A U.S. Department of Energy report issued in July 2025 warned that substantial load growth combined with the retirement of firm power capacity could increase the risk of power outages by 100 times by 2030. Long-duration storage is one of the few tools that can address that risk at scale, but it needs the same kind of regulatory and financial infrastructure that short-duration storage is only beginning to receive.
“The technologies are moving faster than the frameworks,” Sherman says. “That’s not unusual in energy, but the risk is that we lock in rules built around today’s four-hour batteries and then struggle to integrate 100-hour systems a few years down the line. Treating storage as infrastructure now gives us more room to adapt as those longer-duration technologies mature.”

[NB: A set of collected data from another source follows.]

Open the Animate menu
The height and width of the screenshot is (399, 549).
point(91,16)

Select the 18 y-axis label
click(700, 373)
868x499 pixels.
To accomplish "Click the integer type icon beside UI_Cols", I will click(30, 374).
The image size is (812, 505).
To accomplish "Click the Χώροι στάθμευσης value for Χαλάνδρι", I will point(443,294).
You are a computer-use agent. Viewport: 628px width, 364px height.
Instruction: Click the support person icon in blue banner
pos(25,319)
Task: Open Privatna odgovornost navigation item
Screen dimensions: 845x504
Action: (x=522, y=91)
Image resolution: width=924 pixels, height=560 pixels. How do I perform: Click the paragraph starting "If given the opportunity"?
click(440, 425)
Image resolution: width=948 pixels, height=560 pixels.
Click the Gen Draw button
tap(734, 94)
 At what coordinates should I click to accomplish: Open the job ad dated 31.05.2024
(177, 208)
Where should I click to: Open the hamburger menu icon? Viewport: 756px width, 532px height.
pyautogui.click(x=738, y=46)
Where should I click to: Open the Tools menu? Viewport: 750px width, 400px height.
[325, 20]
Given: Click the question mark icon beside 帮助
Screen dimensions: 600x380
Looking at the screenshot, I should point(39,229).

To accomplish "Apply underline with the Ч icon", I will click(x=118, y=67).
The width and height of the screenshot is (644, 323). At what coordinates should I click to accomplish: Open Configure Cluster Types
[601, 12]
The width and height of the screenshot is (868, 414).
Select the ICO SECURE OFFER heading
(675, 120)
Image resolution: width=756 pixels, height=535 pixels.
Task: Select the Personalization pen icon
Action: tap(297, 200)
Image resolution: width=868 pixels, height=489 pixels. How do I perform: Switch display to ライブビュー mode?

The Investment Case, Plainly Stated
If the grid is infrastructure, and if storage is now a core component of grid reliability, then the investment case follows from first principles. Since 2018, energy storage deployment in the U.S. has grown 25-fold, and the industry has committed to supplying 100 percent of U.S. energy storage projects with American-made batteries by 2030.
That’s a $100 billion investment expected to support 350,000 jobs. BloombergNEF projects that the U.S. will add 204 GW of battery storage over the next decade, a figure that is 25 percent higher than estimates made immediately after recent federal clean energy policy changes.
For Sherman, these numbers are a signal worth taking seriously, not as hype, but as evidence that markets are already pricing storage as infrastructure even when policy hasn’t quite caught up.
His perspective, informed by his work with tech companies and his consulting with Encore Renewable Energy, is grounded in the practical: which frameworks attract durable capital, which deployment models reach communities that need them, and which regulatory structures allow utilities and developers to plan at the time horizons that infrastructure actually requires.
“The technology is ready,” he says. “The economics are increasingly compelling. What we’re working through now is whether we have the institutional imagination to treat storage the way we treat a bridge or a water main — not as another product to buy and sell, but as something we build and maintain together because the alternative is worse.”